I have an application uses jetson nano. I’m using gstreamer pipeline to read from csi camera (imx-219) using opencv and do all image processing stuff in cuda. All works ok, I’m using appsink to read in opencv capture and upload frame to gpu.
So my pipeline is like this basically,
Gstreamer → Opencv → Cuda
However, I cannot achieve desired fps (~28fps) since my cuda kernels are also time consuming and copying from host to device takes a lot of time. (I’m using cuda streams as well)
I was curious is it possible to put image directly in gpu memory without uploading from cpu to gpu. I really don’t know the underlying structure and this might be a silly question.
I don’t need the frame in cpu at first but later I need to download the image to stream it.
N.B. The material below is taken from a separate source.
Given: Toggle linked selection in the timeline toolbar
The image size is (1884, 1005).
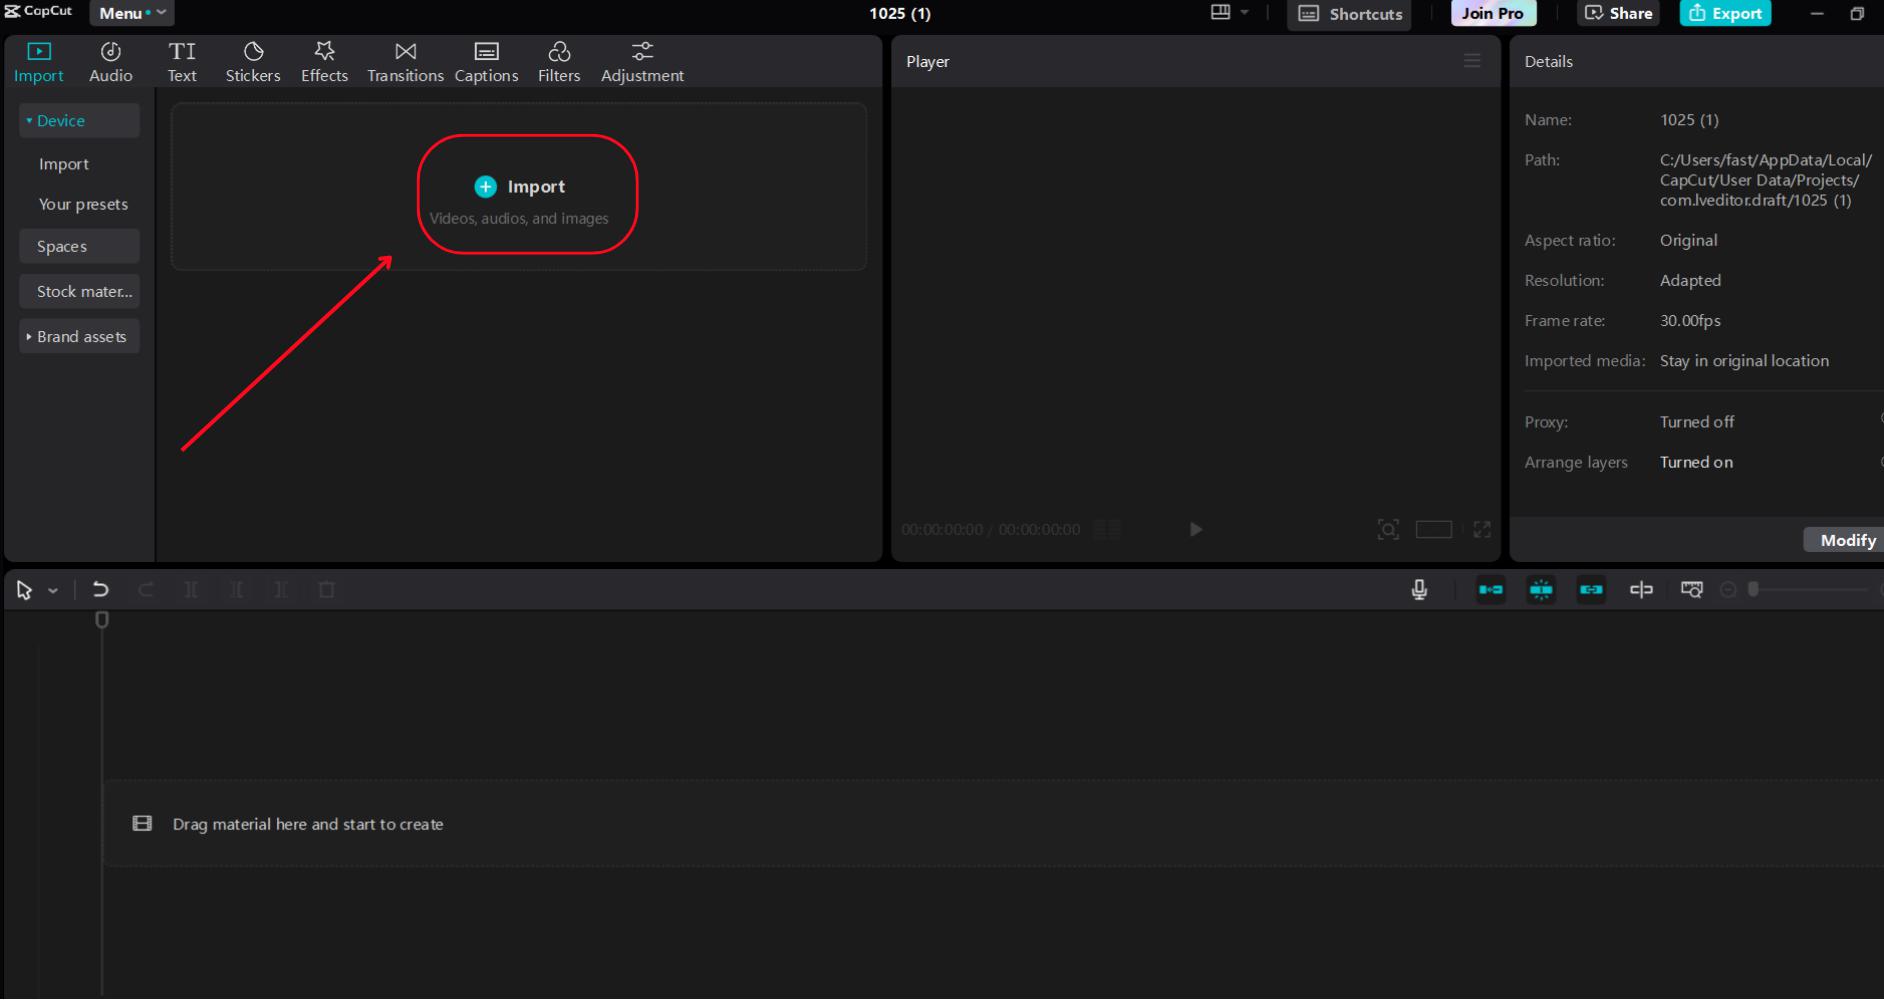Looking at the screenshot, I should (1591, 590).
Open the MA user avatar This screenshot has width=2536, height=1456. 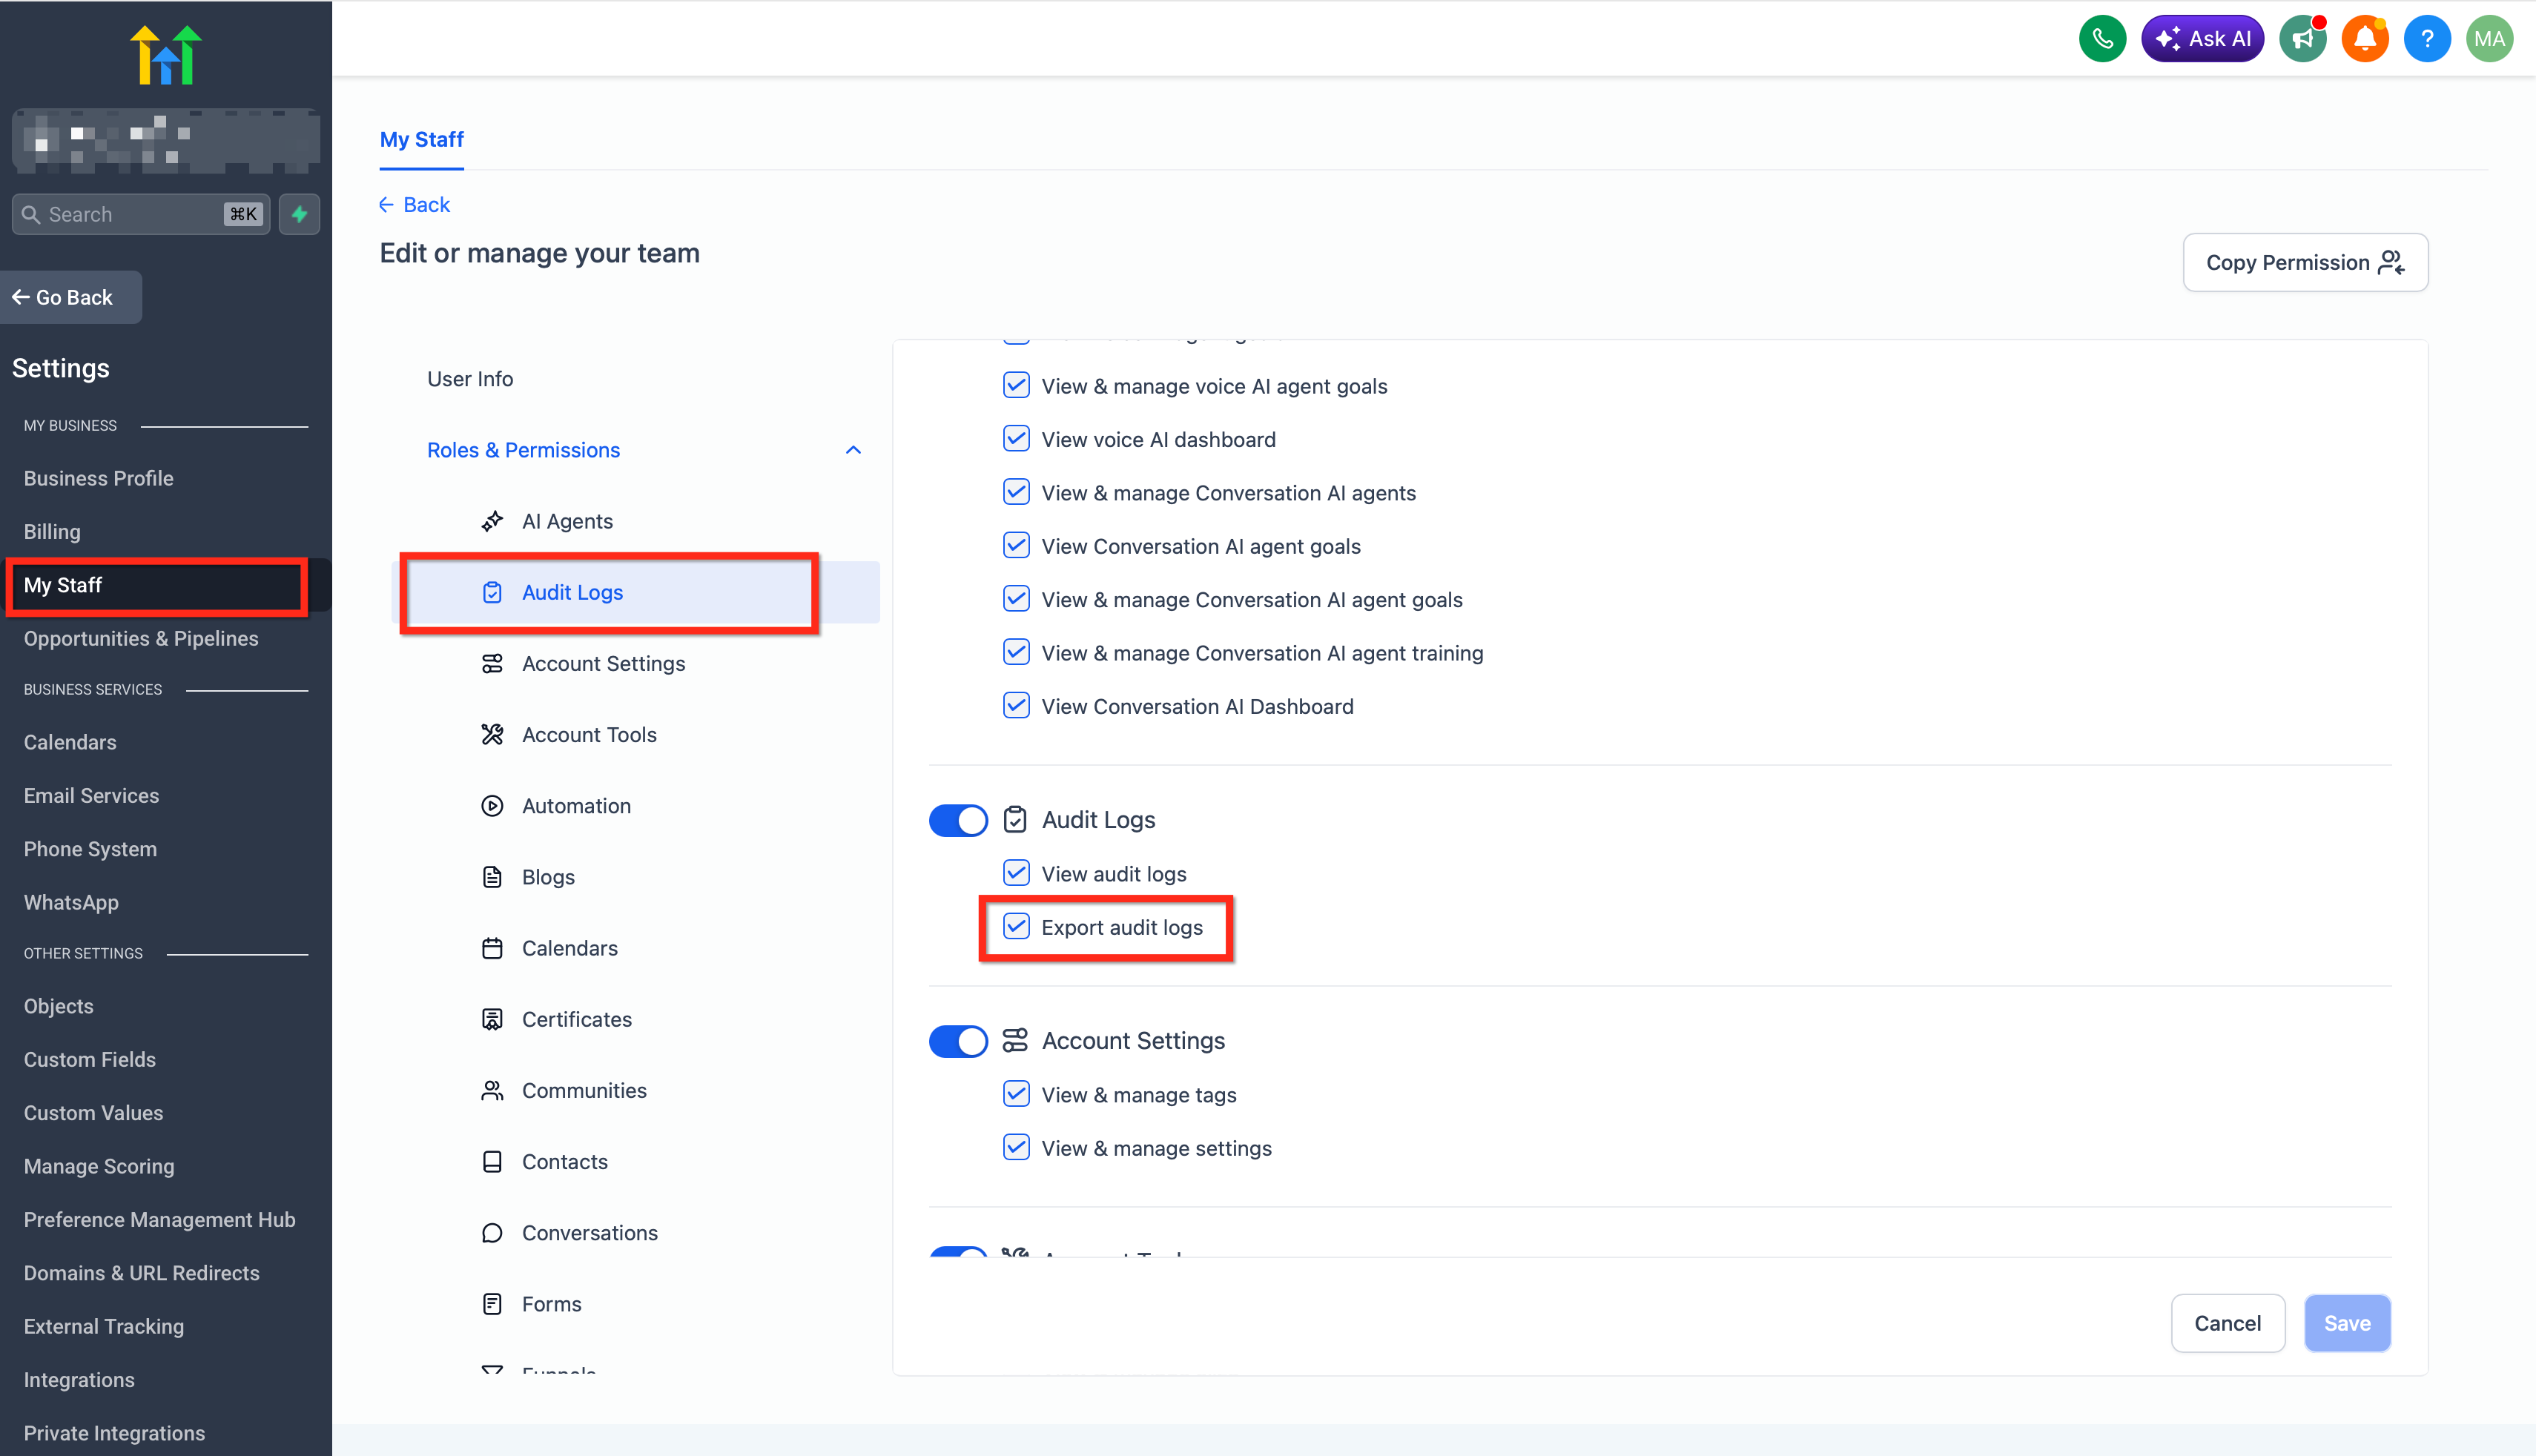pos(2489,39)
Is this possible? Also with this solution can I increase the fps rate of my program?
Capturing from nvarguscamerasrc with gstreamer, you would have the buffers into NVMM memory ready for GPU processing. If your processing doesn’t change resolution, you may use nvivafilter that can perform CUDA processing on NVMM buffers (RGBA or NV12, the latter may have stride constraint).
As an example of using opencv/cuda from nvivafilter, see:
Thank you for your responses, actually I was looking for this : the buffers into NVMM memory ready for GPU processing.
Now it makes sense for me to use CSI camera, my processing involves opencv::cuda functions as well, I will check the proposed solutions and update this thread.
So if someone encounters the same problem as I did, I wanted to contribute with a simple example as well. @dusty-nv’s jetson-utils library actually provides an easy use of capturing image and handling it inside the NVMM memory. (Just compile it with -DNVMM_ENABLE=1)
I also wrote a simple test script to check the actual result, this example for my csi camera. Using gstcamera of jetson-utils library allows you to handle the frame in cuda or even as cv::cuda::GpuMat.